The result is an exotic flavor that pairs well with a side of cinnamon-enhanced rice or fried potatoes.

If the butterflied lamb is significantly uneven, you have options: Ask the butcher to cut the butterflied lamb in a way that yields uniform sections, then grill the thinner portions for slightly less time than the thicker portions; accept that the thinner parts will cook faster than the thicker parts (though not by much) and, in that case, serve a mix of medium-rare and medium meat.

Make Ahead: The lamb needs to marinate for at least 8 hours or up to overnight. The rubbed meat needs to rest at room temperature for 1 hour before grilling.

Servings: 8
  • 2 cups plain regular or low-fat yogurt
  • Grated zest and juice of 1 lemon, plus fresh juice of 2 lemons
  • 7- to 8-pound leg of lamb, trimmed of fat, boned and butterflied by butcher (about 5 pounds boneless)
  • 2 tablespoons extra-virgin olive oil
  • 6 cloves garlic, minced
  • 3 tablespoons finely chopped fresh mint
  • 3 tablespoons za'atar (see headnote)
  • 1 tablespoon kosher salt
  • 1 1/2 teaspoons freshly ground black pepper
  • 1/4 teaspoon crushed red pepper flakes


Combine the yogurt, lemon zest and half of the lemon juice in a gallon-size zip-top bag. Add the lamb and seal, pressing out as much air as possible. Refrigerate for at least 8 hours or up to overnight.

Combine the oil, garlic, mint, za'atar, salt, black pepper and crushed red pepper flakes in a small bowl.

Remove the lamb from the marinade; discard the marinade. Use paper towels to wipe the meat dry. Smear the za'atar mixture all over the lamb. Bring the meat to room temperature, which will take about an hour.

Prepare the grill for direct heat. If using a gas grill, preheat to medium-high (450 degrees). If using a charcoal grill, light the charcoal or wood briquettes; when the briquettes are ready, distribute them under the cooking area for direct heat. You should be able to hold your hand about 6 inches above the coals for 3 or 4 seconds. Have ready a spray water bottle for taming any flames. Lightly coat the grill rack with oil and place it on the grill.

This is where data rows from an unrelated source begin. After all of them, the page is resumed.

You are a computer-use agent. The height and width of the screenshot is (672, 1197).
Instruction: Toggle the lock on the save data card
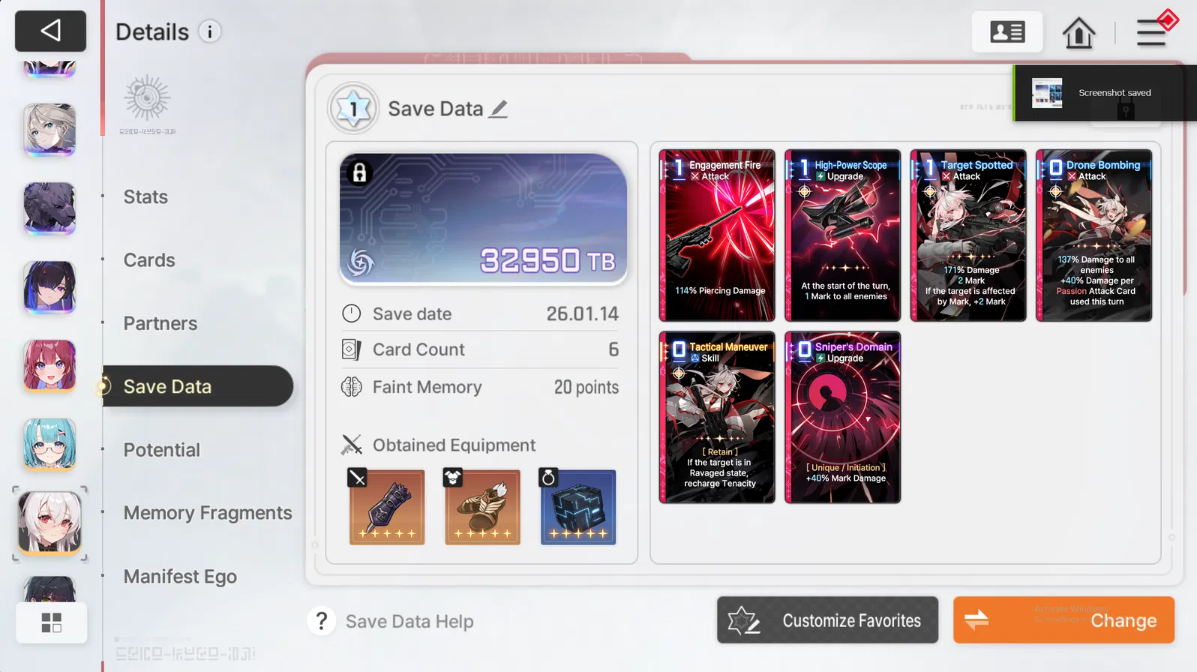point(360,173)
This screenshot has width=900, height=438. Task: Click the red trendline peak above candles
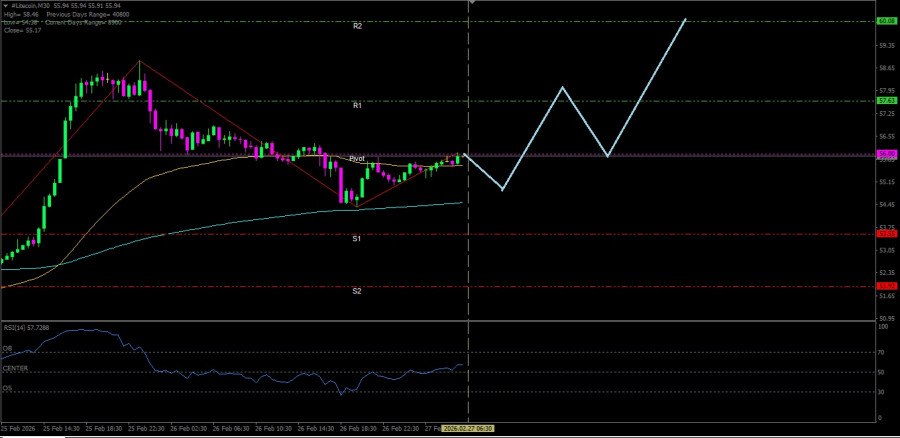click(x=139, y=61)
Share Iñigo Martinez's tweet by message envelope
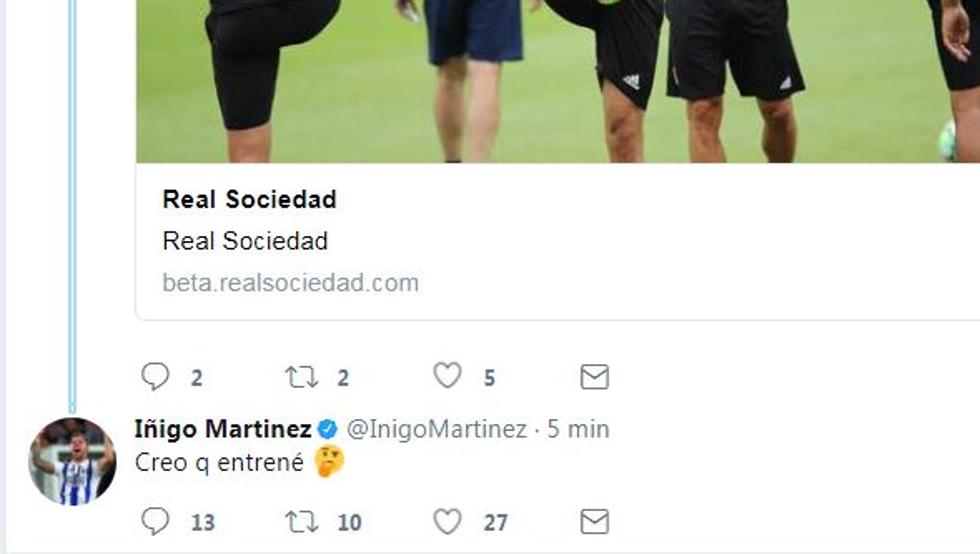 click(x=594, y=521)
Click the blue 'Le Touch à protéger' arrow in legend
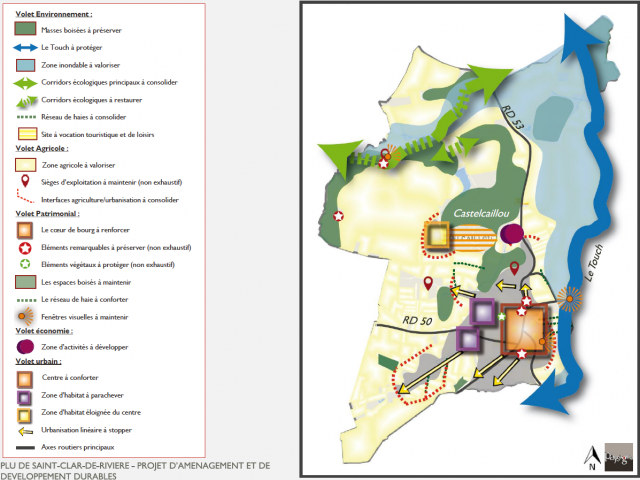Image resolution: width=640 pixels, height=480 pixels. (x=25, y=47)
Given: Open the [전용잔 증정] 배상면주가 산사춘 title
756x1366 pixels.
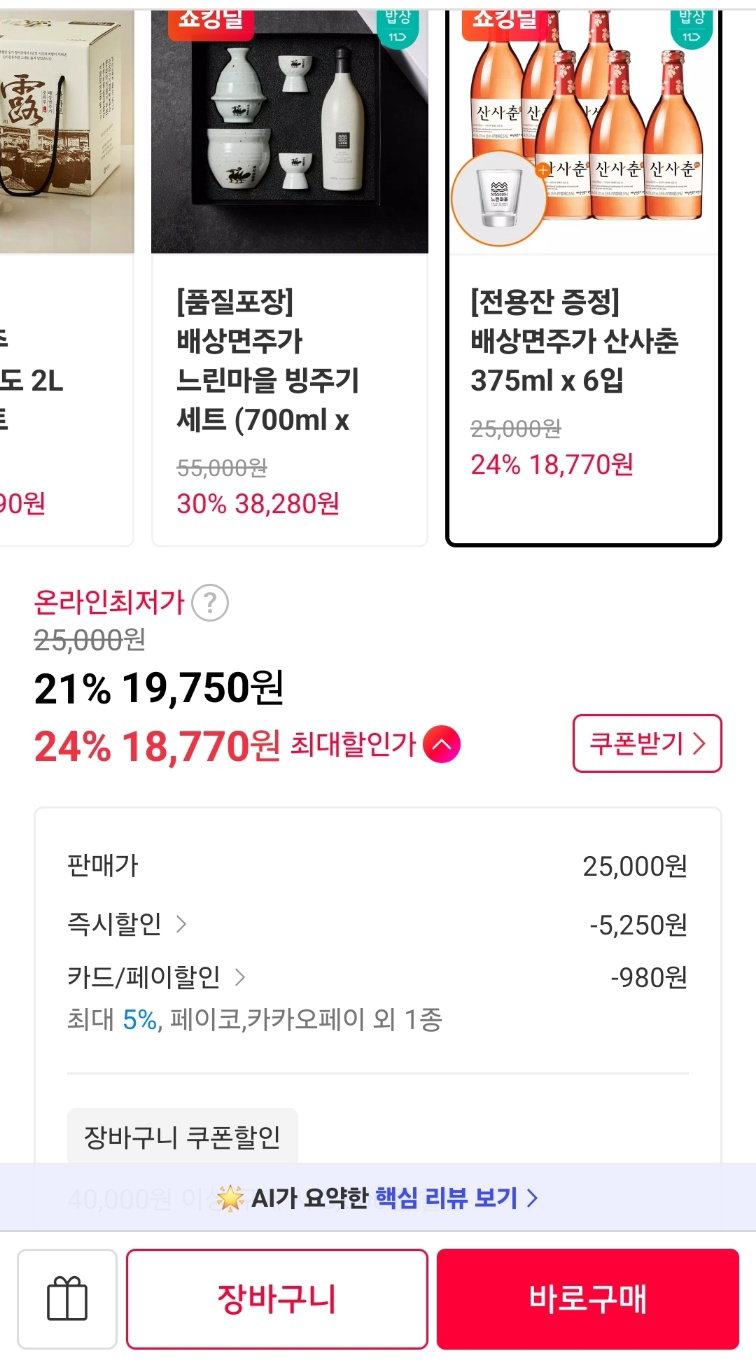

Grill the lamb (uncovered) for 10 to 12 minutes on each side or until an instant-read thermometer inserted horizontally into the thickest part of the meat registers 125 degrees (medium-rare; see headnote).

Transfer the lamb to a cutting board. Pour the remaining lemon juice evenly over the meat. Cover loosely with aluminum foil and rest the meat for 10 minutes before slicing and serving with any juices that have accumulated on the cutting board.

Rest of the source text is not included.